Recommendation 15: Spyware and stalkerware apps vendors’ safeguard obligations should include mandatory notification to impacted individuals whenever there has been a data breach. The app vendor must expressly and directly notify all individuals who were being tracked and monitored prior to and at the time of the breach. Notifying the “user” of the app, when interpreted to exclusively encompass the purchaser or perpetrator of the app-driven surveillance, would not suffice to meet this obligation. Should spyware or stalkerware companies fail to engage in reasonable efforts to notify all affected individuals of data breaches, they should be subjected to significant administrative monetary penalties, at a minimum. 

3. Focused Privacy Reform: Data Exploitation by Foreign Platforms 

Recommendation 16: The Ontario government should grant powers to the IPC which allow it to levy AMPs in cases of user data being used improperly. For example, an AMP should be issued if Ontario residents’ personal information is used for purposes not made clear in a digital platforms’ publicly available terms of service and privacy policies. Where organizations refuse to respond to, or comply with, a data access request the IPC should similarly be empowered to levy AMPs. 

Recommendation 17: The government should establish legislation that is more extensive than PIPEDA, with respect to data access rights. Such legislation should compel both Ontarian and non-Ontarian organizations to disclose to individuals, upon request, information concerning both the specific and actual primary and secondary uses of their personal data, as well as copies of the personal data that the organization in question has collected, processed, retained, or disclosed to third parties. The focus on secondary uses would ensure that Ontarian residents have the opportunity to understand how their information may be used or repurposed—even in an anonymized or pseudonymized format—to engage in business operations (e.g., aggregate statistics of how a given product or service is used) as well as more contentious activities (e.g., using Ontario residents’ personal information, including private communications data, to facilitate censorship practices by repressive governments in other countries).

4. Focused Privacy Reform: Algorithmic Policing Technologies

Recommendation 18: The Ontario government should implement privacy legislation that incorporates the best practices from the OPC’s guidance document regarding PIPEDA section 7(3)(d.1) in the context of disclosing personal information without consent to law enforcement authorities.

Recommendation 19: In enacting new legislation, the Ontario government should consult with a range of independent legal, criminal justice, human rights, and racial justice experts, including members of Black and Indigenous communities, to evaluate whether or not current exceptions that permit collection, use, or disclosure of personal information without consent, for law enforcement purposes, are proportionate and necessary in view of the advanced capabilities of algorithmic policing technologies.

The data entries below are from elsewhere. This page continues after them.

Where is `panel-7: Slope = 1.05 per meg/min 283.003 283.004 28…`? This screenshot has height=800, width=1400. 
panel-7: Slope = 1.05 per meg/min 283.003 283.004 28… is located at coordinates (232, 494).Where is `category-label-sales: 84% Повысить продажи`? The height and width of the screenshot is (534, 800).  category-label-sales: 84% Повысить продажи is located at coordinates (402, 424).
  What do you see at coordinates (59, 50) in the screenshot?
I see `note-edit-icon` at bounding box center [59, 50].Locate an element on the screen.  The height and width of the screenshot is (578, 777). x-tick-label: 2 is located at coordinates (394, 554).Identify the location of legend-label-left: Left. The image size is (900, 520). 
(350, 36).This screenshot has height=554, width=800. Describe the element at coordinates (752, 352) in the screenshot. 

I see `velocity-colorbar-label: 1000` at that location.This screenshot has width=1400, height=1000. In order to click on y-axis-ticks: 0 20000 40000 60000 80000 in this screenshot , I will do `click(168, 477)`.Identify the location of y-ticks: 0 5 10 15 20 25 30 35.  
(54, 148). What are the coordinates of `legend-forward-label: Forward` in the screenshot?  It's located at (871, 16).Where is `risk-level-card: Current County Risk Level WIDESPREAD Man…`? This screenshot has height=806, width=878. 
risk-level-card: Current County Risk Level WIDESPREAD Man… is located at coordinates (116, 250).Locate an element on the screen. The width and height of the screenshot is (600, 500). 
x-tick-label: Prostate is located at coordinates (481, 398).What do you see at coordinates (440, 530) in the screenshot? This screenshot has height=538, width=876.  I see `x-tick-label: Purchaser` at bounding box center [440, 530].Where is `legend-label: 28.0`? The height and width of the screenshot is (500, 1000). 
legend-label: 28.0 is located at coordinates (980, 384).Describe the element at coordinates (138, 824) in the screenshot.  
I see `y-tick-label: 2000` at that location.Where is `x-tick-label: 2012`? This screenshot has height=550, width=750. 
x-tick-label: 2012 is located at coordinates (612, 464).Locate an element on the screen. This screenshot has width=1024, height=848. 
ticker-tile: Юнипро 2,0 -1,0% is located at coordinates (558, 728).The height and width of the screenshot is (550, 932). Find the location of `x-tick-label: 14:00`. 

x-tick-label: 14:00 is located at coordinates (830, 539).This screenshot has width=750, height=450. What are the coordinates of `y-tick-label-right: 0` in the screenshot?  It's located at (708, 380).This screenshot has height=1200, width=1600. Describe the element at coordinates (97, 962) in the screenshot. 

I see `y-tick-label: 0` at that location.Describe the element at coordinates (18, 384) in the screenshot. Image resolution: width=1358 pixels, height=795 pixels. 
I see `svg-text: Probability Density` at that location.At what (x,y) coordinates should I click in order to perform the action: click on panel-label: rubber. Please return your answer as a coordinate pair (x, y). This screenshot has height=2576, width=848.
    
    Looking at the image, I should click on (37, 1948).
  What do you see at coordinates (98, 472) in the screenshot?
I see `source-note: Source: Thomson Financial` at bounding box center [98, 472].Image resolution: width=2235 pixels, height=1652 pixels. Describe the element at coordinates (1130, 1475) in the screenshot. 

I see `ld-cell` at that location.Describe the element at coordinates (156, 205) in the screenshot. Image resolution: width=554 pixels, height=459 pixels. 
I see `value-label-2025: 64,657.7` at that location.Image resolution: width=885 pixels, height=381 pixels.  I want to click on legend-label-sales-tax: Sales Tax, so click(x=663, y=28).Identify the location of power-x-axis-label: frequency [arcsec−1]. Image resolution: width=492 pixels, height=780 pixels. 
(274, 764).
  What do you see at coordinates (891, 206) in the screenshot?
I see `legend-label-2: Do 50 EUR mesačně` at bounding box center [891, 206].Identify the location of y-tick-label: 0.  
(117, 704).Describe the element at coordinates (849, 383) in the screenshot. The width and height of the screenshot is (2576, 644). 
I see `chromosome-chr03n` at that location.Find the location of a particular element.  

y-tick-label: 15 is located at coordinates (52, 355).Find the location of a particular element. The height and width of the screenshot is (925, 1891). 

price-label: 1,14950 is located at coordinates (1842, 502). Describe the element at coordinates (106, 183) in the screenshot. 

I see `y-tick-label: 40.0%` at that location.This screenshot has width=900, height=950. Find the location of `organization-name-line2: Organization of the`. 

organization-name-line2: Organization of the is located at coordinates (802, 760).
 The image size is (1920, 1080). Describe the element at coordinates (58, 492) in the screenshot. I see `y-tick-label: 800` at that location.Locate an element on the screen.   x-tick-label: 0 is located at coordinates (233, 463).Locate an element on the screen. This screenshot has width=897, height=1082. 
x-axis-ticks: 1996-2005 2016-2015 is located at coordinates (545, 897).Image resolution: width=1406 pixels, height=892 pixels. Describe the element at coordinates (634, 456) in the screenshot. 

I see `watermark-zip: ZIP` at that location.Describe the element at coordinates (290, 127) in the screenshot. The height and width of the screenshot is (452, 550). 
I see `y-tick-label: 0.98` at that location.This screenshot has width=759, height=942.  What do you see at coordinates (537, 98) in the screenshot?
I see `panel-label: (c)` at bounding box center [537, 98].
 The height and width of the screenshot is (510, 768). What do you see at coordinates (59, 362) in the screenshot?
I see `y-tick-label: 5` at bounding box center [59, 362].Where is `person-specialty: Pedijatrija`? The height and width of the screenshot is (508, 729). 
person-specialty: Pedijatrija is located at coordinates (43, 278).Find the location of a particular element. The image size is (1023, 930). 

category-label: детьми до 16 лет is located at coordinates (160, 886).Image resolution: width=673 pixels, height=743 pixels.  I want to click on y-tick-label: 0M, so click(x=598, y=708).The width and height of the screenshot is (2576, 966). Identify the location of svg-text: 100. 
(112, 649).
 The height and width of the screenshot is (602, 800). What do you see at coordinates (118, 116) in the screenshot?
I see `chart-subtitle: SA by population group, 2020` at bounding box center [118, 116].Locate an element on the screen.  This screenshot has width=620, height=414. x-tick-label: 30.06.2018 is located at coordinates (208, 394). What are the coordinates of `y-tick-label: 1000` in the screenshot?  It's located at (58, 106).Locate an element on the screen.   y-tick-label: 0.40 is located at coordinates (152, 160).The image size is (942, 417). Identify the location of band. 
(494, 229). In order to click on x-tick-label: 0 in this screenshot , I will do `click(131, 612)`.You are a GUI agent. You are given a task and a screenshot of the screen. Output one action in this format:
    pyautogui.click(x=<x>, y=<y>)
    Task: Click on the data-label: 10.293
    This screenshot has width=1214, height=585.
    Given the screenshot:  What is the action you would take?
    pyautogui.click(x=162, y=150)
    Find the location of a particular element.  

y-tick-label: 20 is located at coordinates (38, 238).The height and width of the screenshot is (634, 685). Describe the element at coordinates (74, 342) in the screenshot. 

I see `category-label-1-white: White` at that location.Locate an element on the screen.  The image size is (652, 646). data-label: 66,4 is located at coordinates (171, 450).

Recommendation 20: The Ontario government, in enacting new legislation, should re-evaluate current PIPEDA exceptions that permit collection, use, or disclosure of personal information from public spaces or public sources, including social media and public demonstrations and protests. Any new Ontarian privacy legislation must ensure that any such exemptions are proportionate and necessary, in view of the advanced capabilities of algorithmic surveillance technologies, and relative to human rights at stake such as the right to liberty, equality, and freedom of expression, in addition to the right to privacy. 

Recommendation 21: The Ontario government should enact law with contents similar to Articles 13, 14, and 22 of the GDPR, which provides a level of transparency to individuals with respect to how their data is processed, where algorithmic or automated decision-making is involved. Transparency obligations concerning automated decision-making that affects an individual’s legal or similarly significant interests should apply to both commercial vendors and the government itself, particularly in the context of algorithmic policing technologies.